▶ Problem to work on
Reproduce verbatim the rows below from the one containing "liabilities [251, 651]" to the one containing "specifically [414, 635]", including both of those rows.

▶ Data supplied
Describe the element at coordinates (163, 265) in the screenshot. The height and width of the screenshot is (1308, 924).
* * *
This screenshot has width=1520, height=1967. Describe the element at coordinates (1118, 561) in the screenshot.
...
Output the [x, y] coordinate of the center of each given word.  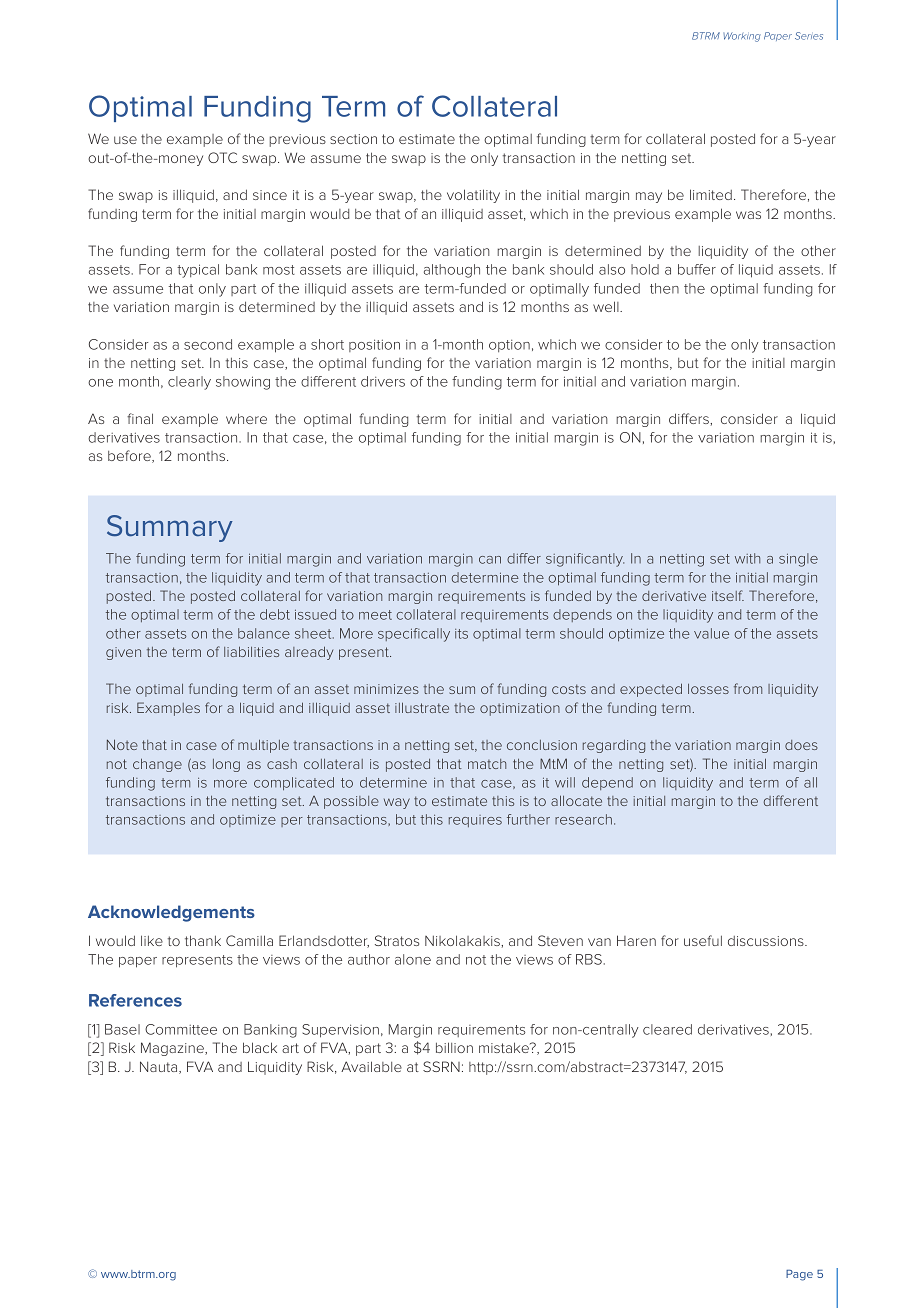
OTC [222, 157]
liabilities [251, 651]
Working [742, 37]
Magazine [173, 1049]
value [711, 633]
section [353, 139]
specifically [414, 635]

▶ Solution for this problem
liabilities [251, 651]
Working [742, 37]
Magazine [173, 1049]
value [711, 633]
section [353, 139]
specifically [414, 635]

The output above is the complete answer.